=== WHAT YOU NEED TO DO ===
This task calls for copying every line in the data below that contains the word "agent".

=== DATA FOR THE TASK ===
::::

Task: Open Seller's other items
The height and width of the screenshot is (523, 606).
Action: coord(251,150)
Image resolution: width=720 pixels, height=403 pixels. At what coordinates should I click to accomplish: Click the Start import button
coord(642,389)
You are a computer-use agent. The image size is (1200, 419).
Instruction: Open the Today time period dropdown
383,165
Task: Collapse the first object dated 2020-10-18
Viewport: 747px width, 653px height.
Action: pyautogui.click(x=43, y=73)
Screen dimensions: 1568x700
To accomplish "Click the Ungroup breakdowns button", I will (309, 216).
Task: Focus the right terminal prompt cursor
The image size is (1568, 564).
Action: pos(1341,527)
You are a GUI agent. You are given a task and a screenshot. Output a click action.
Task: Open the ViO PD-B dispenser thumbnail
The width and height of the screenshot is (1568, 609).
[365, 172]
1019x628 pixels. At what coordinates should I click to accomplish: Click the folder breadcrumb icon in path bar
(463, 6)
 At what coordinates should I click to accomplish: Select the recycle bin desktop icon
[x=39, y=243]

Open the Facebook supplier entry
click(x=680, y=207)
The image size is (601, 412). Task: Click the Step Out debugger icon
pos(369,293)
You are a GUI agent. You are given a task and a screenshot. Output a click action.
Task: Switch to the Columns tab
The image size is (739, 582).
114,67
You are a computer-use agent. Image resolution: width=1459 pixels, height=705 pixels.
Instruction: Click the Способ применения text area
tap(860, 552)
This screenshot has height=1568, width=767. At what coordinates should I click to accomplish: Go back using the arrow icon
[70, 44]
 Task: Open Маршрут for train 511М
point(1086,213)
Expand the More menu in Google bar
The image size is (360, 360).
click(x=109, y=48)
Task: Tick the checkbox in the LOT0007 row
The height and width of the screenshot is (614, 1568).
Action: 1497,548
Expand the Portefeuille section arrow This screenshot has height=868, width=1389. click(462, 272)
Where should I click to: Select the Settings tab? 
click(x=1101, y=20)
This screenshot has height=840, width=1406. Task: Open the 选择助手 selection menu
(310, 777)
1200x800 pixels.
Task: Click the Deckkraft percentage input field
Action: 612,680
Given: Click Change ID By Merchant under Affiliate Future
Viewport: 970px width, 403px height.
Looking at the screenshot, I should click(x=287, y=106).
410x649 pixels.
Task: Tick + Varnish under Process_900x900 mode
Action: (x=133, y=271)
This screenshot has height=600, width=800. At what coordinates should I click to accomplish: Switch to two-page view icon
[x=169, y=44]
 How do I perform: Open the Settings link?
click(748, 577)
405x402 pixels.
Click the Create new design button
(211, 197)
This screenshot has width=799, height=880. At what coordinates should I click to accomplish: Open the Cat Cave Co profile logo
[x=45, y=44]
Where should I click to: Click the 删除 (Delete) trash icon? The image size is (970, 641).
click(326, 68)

::::

=== ANSWER ===
You are a computer-use agent. The image size is (1200, 419).
You are a GUI agent. You are given a task and a screenshot. Output a click action.
You are a GUI agent. You are given a task and a screenshot. Output a click action.
You are a computer-use agent. Image resolution: width=1459 pixels, height=705 pixels.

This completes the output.